The tank will be larger then i thought so lets leave it at 55gallons since the final measurements are not yet decided.

it will be FOWLR so now i`m wondering about what to put in it and i`m open to many ideas.

2 clown fish - of some sort is all i got so far
i love the valentini puffer
i like the fire shrimp
i like lionfish ( although i know that if this goes in i may have some trouble )
ideas please?


----------



## gymnothorax (Sep 20, 2007)

i would recommend choosing between the puffer or the shrimp, but mixing the two will more than likely result in a fat and happy valentini with leg or two poking out of his mouth : )


----------



## SeaSerpant (Dec 9, 2007)

Nice example. But that's probably the truth. Either get the shrimp or the puffer. It's your call.


----------



## bobo (Sep 20, 2007)

okay reading around i`m quite scared to start something larger then 30 gallons first go so i`m just wondering if this can work out.

20-30 gallons
FOWLR
2 clownfish
2 fire shrimp
2 cleaner shrimp 
1-2 Coral
1-2 other small fish (blennies?)
and hermit crabs?!


----------



## Lupin (Aug 2, 2006)

bobo said:


> okay reading around i`m quite scared to start something larger then 30 gallons first go so i`m just wondering if this can work out.
> 
> 20-30 gallons
> FOWLR
> ...


A large tank is better than a small tank. Smaller tanks make water conditions almost unstable and difficult to keep constant so unless you are prepared for this, get the biggest tank you can afford.

Lawnmower blennies might be one of the best choice you can get.


----------



## Lupin (Aug 2, 2006)

SeaSerpant said:


> Nice example. But that's probably the truth. Either get the shrimp or the puffer. It's your call.
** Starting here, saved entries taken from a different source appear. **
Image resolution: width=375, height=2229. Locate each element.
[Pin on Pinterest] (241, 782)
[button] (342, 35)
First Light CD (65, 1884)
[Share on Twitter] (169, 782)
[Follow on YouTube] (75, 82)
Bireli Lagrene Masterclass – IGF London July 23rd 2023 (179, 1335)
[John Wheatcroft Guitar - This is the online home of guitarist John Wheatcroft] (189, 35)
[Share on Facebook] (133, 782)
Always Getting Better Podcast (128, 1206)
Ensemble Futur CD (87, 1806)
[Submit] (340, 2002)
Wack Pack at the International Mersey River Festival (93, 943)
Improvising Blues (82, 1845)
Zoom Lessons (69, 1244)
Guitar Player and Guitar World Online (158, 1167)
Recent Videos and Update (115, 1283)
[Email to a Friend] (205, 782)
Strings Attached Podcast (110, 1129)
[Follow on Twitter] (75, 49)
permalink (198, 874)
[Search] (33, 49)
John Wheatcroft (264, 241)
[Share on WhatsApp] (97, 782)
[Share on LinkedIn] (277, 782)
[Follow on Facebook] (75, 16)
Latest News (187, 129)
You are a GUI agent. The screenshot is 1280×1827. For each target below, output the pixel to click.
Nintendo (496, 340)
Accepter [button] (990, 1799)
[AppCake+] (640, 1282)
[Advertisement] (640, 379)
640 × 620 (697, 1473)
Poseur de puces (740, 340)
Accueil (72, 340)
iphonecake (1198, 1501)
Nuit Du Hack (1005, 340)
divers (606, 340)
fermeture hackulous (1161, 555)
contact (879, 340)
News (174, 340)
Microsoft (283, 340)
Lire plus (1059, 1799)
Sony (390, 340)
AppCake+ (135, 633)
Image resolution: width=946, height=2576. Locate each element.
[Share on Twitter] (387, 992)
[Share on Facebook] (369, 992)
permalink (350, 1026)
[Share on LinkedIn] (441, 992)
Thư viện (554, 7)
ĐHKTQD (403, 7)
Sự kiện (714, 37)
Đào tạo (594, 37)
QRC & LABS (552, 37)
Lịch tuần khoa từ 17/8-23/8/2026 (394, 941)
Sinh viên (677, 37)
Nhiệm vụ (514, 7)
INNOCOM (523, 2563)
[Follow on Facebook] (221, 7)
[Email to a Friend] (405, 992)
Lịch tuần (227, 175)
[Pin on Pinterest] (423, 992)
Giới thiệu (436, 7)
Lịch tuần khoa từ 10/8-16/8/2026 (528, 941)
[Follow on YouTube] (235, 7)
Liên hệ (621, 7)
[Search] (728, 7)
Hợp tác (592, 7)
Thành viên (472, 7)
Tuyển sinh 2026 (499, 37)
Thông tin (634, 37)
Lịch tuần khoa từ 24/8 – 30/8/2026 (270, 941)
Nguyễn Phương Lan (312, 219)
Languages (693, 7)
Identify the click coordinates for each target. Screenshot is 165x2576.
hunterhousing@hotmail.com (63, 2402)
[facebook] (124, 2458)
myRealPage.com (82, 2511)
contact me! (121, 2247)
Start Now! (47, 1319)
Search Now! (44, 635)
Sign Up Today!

But this is actually the truth. Puffers just don't get along with a tank full of invertebrates. They relish invertebrates therefore making them unsuitable even for reef tanks.


----------



## SeaSerpant (Dec 9, 2007)

So chose one or the other or we can chose the best one i would choose the invertibrates because they go with more fish.


----------



## bobo (Sep 20, 2007)

this current valentini they have is apparently very compatible SO far with shrimp etc - i`m kinda worried however that in 3 months from now though they wont have the same little one since thats when i`m judging my cycle to be over! :< Moneywise i have no problem getting taht 80 gallon tank - but my room is quite crowded already with my freshwater tanks but i can easily fit in another 30gallon tank compared to an 80 gallon. 

i was just wondering prices around but for me so far the actual tank w filter and lights etc comes out to around 500 dollars. (30 gallon) then for the live rock i`ll need 300 dollars. we actually use pounds here so its 250 pounds for tank w addons etc and 150 for the live rock. Monopoly For the loss :<


----------



## SeaSerpant (Dec 9, 2007)

I'd buy the cheapest stuff.


----------



## Bamaguy (Jan 23, 2008)

My first saltwater tank had a Valentini, a Lunar Wrasse and a peppermint shrimp. I woke up one morning to find the first two playing tug of war with the shrimp. I've heard they don't go well together but a few forums report people keeping them successfully. 
I like the puffers and non-reef fish and am also having a hard time deciding. One thing to consider is that not only will shrimp be risky but any cleaning invertibrates could become food. I kind of like the idea of crabs and snails doing my work.


----------



## OnePsychLynne (Jan 26, 2008)

Hi! I'm a newbie to this hobby also but I am totally addicted already!. :roll: I asked my husband for an aquarium for Christmas (I was thinking 20g) and he bought me a complete 150g setup with an oak stand and canopy! :shock: We've also been undecided what to put in it because all the stuff we really want is not compatible with each other!  This is what I want:
1-Black Volitan Lionfish
1-Porcupine Puffer
1-Snowflake Eel
This is what I have right now:
4-Green Chromis
3-Emerald Crabs
2-Horseshoe Crabs
2-Peppermint Shrimp
1-Red Serpent Star
Has anybody out there had any luck at all keeping any of the first 3 with any of the others successfully? Could it make a difference if I kept the predators very well fed?


----------



## gymnothorax (Sep 20, 2007)

your peppermint shrimp and chromis will be food, and it's very likely that your porcupine puffer would also make a meal of the serpent star, the emeralds and horseshoe's typically stay out of reach and would have a chance for survival, but nothing is guarunteed


----------



## OnePsychLynne (Jan 26, 2008)

It occurs to me that this is the very reason so many aquarium hobbyists have more than one tank. They can't fit everything they want into one tank! :?


----------